• **Persyaratan a**
Menurut kutipan teks, rangkaian aksi apa saja yang biasanya menjadi dasar berbagai hal yang mengarah pada terorisme?

• **Kutipan Teks**
◆ ◆ ◆
Cegah Ekstremisme Lewat Kurikulum

??????????

Akhir-akhir ini, indikasi banyaknya ancaman ekstremisme yang mengarah pada terorisme di negeri bisa dibilang semakin meningkat. Adapun, dasar dari berbagai hal yang mengarah pada terorisme tersebut, biasanya bisa terlihat dari sejumlah rangkaian aksi, seperti penghasutan, berita bohong hingga framing berita, sebagai “teror” informasi. Wajar adanya jika Indonesia akhirya membutuhkan suatu strategi komprehensif yang sistematis, terencana, terpadu dan komitmen seluruh instansi pemerintah serta peran aktif masyarakat sebagai acuan dalam mencegah dan menanggulangi ancaman ekstremisme.
◆ ◆ ◆
• **Baris data yang dikutip dari sebuah koleksi**
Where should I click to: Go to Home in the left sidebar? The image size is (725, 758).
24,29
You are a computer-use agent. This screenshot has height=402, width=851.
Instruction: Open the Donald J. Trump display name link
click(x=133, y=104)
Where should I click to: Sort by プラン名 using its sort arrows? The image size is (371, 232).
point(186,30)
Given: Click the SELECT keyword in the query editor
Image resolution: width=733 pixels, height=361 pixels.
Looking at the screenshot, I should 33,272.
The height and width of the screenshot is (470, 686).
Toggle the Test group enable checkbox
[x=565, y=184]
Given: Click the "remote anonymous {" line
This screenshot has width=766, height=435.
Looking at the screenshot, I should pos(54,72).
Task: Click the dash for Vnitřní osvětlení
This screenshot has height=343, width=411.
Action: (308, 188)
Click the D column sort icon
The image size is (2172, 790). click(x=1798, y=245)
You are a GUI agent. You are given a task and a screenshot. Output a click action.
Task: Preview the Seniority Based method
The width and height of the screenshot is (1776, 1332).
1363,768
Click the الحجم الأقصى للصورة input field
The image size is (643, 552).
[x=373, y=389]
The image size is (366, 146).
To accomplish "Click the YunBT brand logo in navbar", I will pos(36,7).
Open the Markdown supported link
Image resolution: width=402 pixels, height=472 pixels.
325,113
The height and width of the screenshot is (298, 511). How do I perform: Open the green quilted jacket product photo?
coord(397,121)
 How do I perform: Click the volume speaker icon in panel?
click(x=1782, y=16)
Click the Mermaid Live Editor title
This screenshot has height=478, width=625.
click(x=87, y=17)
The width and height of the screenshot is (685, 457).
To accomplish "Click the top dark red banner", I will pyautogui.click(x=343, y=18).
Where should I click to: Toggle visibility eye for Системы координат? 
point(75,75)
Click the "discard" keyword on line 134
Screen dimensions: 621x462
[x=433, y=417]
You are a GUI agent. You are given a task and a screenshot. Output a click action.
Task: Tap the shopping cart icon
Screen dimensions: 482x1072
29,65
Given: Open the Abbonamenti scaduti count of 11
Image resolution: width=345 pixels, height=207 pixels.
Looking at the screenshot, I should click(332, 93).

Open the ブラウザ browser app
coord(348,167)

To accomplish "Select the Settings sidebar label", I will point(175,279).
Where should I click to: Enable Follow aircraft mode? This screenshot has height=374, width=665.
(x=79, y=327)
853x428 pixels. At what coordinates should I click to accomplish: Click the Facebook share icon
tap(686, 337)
◆ ◆ ◆
• **Persyaratan b**
Tuliskan kembali bagian baris data yang dimulai dari baris yang memuat "on line 134" sampai akhir baris data, termasuk kedua ujungnya.

• **Hasil Latihan a**
Penghasutan, berita bohong, hingga framing berita.

• **Hasil Latihan b**
Click the "discard" keyword on line 134
Screen dimensions: 621x462
[x=433, y=417]
You are a GUI agent. You are given a task and a screenshot. Output a click action.
Task: Tap the shopping cart icon
Screen dimensions: 482x1072
29,65
Given: Open the Abbonamenti scaduti count of 11
Image resolution: width=345 pixels, height=207 pixels.
Looking at the screenshot, I should click(332, 93).

Open the ブラウザ browser app
coord(348,167)

To accomplish "Select the Settings sidebar label", I will point(175,279).
Where should I click to: Enable Follow aircraft mode? This screenshot has height=374, width=665.
(x=79, y=327)
853x428 pixels. At what coordinates should I click to accomplish: Click the Facebook share icon
tap(686, 337)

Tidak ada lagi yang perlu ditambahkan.